The current study aimed to examine patterns of physical inactivity (defined as not taking part in leisure-time PA) and to identify socio-demographic predictors of physical inactivity among different BMI groups and people with diabetes to support the development of targeted interventions promoting PA among individuals with obesity and diabetes. Overall, our results revealed that in obese as well as in individuals with diabetes, socio-demographic predictors of physical inactivity were similar compared to those among normal weight and non-diabetic adults: a higher risk of inactivity was found in people of older age and those with low levels of education or low household income. The prevalence of physical inactivity was higher among people with obesity and diabetes than among normal weight and non-diabetic individuals, respectively.
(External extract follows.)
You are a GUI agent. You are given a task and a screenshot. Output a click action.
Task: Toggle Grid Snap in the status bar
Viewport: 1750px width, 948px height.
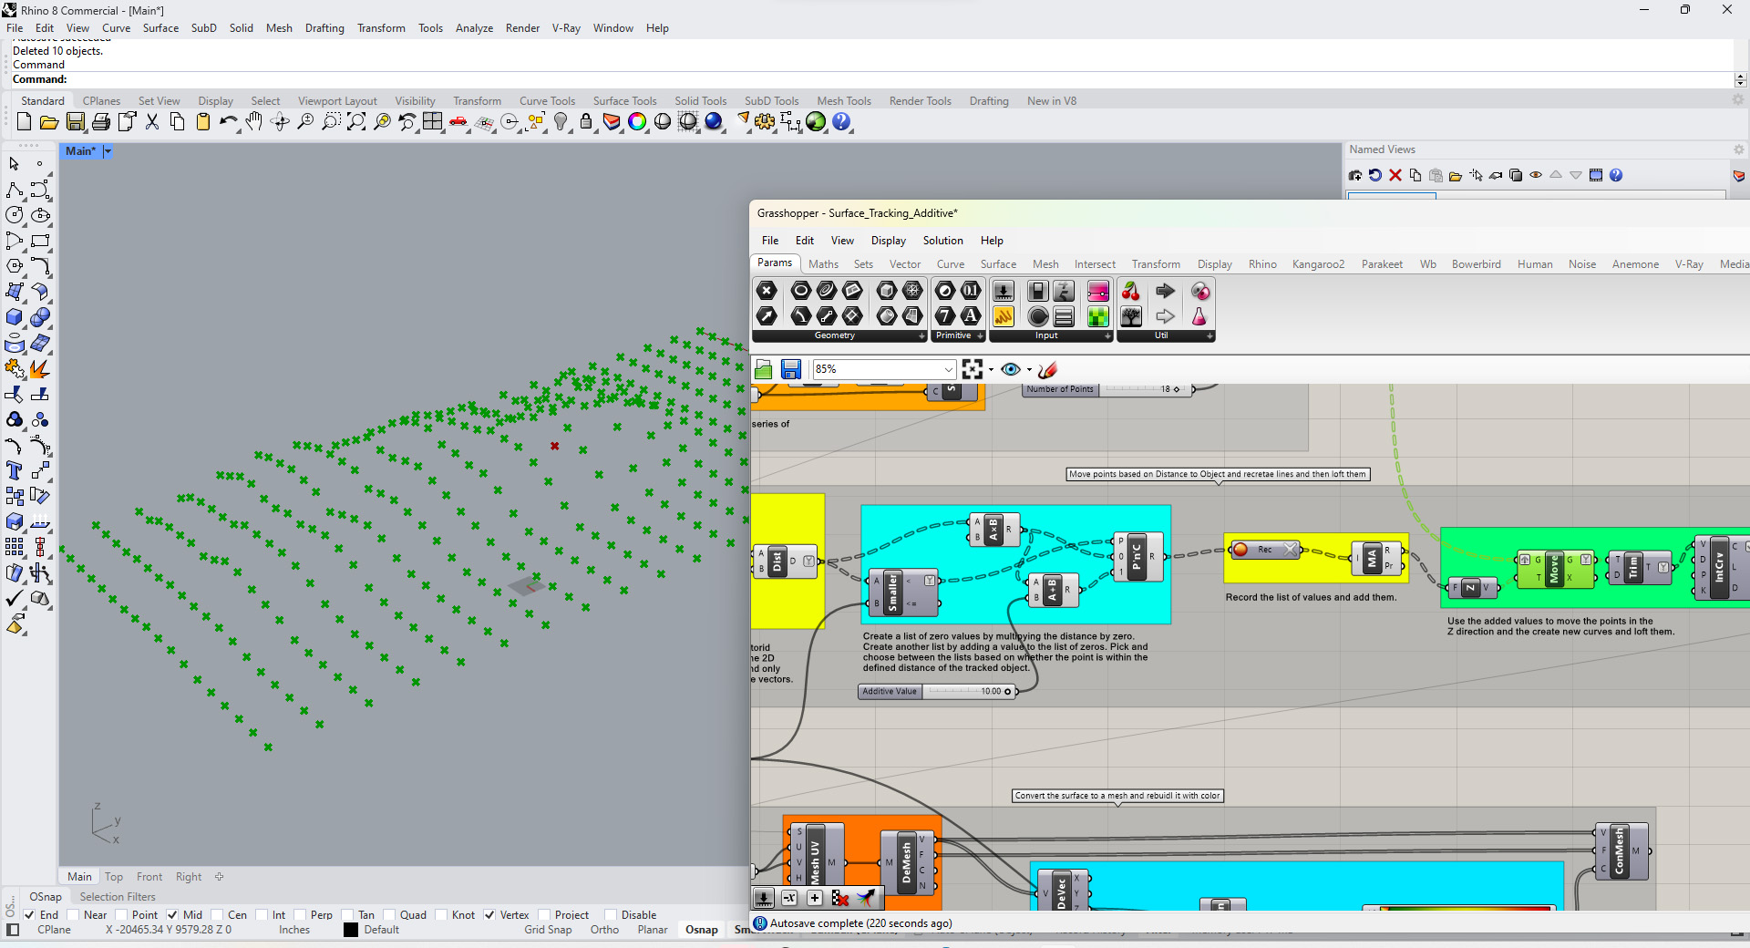548,930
Considerable differences were also found between the obesity grades, with an increase of 11.7% from grade I to grade III. Nevertheless, every eighth obese and third diabetic person reported being physically active during their leisure-time for more than two hours per week, which is in accordance with the German recommendations for physical activity [39].
The calculated extent of PA corresponds to earlier findings from Germany [40] and other countries [20, 41] confirming the well-established relationship between physical inactivity and obesity. The lack of PA among people with obesity and diabetes is problematic given the importance of adequate PA for the treatment and control of both diseases [42]. Those affected may have additional barriers to PA such as more serious physical disabilities [43], perceived discomfort during training [44], and feeling inferior and inadequate [45, 46] which influence their willingness to be physically active. Nevertheless, some individuals with obesity and diabetes engaged in leisure-time PA, even for more than four hours weekly. This indicates that barriers to PA among this population can be overcome. In this regard, knowledge regarding the specific challenges obese and diabetic adults face when it comes to PA is important for planning interventions that target them [47].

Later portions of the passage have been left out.